Dużym problemem jest praktyczny brak miesiączki. Krwawienia pojawiają się, kiedy chcą. Kiedyś miałam regularnie, potem co 2-3 miesiące, a teraz od pół roku nic. To na pewno nie jest normalne. Jak nie ma owulacji, to może się okazać, że będzie problem z płodnością. Wiadomo, że na tym etapie o dzieciach się nie myśli, ale kiedyś pewnie chciałby je mieć. Ze mną może mieć to utrudnione, więc po co się angażować...
Chociaż na razie sobie z tym radzę, to częsta jest też otyłość. Kosztuje mnie to sporo, bo jestem na dietach od kilku lat, a do tego ćwiczę. Tylko na chwilę przestanę i prawdopodobnie utyję. Mam też humory, bo czasami dziwnie boli. Jest ryzyko, że wyłysieję na czubku głowy od nadmiaru męskich hormonów. Wygląda to beznadziejnie, więc strach o tym mówić. Zwłaszcza chłopakowi.

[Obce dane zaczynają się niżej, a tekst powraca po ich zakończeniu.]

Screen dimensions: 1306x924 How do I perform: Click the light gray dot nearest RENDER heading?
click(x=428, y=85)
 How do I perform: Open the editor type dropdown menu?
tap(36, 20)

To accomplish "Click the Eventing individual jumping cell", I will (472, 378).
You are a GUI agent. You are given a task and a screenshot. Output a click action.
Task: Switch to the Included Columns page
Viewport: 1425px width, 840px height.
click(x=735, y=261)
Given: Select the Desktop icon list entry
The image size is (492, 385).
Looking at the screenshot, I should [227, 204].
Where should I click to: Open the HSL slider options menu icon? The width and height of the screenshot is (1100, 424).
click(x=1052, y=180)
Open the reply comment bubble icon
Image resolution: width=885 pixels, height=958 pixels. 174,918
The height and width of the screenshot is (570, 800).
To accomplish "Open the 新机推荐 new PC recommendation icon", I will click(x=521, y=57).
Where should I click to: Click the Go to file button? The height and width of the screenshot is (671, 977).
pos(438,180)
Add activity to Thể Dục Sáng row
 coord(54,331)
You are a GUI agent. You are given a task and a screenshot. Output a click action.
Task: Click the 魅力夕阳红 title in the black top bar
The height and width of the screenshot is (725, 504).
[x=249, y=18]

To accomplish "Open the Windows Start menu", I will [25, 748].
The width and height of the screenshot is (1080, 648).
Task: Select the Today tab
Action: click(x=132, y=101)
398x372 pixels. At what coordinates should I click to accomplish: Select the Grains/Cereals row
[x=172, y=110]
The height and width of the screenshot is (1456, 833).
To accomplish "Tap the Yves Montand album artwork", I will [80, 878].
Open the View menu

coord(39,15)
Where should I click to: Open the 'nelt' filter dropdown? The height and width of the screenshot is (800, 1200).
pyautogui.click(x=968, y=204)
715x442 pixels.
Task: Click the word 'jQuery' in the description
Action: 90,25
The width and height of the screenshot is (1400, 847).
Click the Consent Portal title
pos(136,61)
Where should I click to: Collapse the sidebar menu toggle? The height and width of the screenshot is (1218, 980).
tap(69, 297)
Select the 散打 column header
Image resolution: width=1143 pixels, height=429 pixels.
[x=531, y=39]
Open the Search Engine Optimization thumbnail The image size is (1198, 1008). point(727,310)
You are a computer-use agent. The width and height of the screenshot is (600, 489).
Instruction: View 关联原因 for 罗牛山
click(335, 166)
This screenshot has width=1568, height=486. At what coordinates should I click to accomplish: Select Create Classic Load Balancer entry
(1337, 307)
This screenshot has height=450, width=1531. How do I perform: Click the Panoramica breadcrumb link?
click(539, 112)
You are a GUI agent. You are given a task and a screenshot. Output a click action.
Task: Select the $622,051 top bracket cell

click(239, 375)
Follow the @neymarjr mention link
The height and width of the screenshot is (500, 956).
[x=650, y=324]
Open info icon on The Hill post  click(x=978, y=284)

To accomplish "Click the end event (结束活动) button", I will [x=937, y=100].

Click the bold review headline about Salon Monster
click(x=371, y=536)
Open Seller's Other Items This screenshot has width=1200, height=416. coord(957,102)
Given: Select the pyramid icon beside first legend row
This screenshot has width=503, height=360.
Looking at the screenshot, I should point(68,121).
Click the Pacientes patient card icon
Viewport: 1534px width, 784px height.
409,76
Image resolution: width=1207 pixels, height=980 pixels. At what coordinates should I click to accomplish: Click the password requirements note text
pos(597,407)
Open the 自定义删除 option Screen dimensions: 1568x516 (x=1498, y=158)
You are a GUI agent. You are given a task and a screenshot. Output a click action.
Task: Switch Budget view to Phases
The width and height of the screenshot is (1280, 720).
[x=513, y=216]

Mogę sobie wyobrazić jego reakcję. Nawet jeśli nic nie powie, to może pomyśleć, że jestem jakaś dziwna, mało kobieca. I będzie miał w tym sporo racji. Policystyczne jajniki to jakaś forma ułomności. Nie wiem, co przed nami, boję się powiedzieć prawdę, ale... On chyba na nią zasługuje.
Mówić? Nie mówić? Zaczekać? Ukrywać? A może czekać, aż to samo wyjdzie? Nie wiem. I dlatego liczę na kogoś, kto był w takiej sytuacji.
Z góry przepraszam wszystkie chore, że cierpiąc na tę przypadłość zachowuję się niemal jak trędowata, ale wszystkie dobrze wiemy, że nie ma się z czego cieszyć.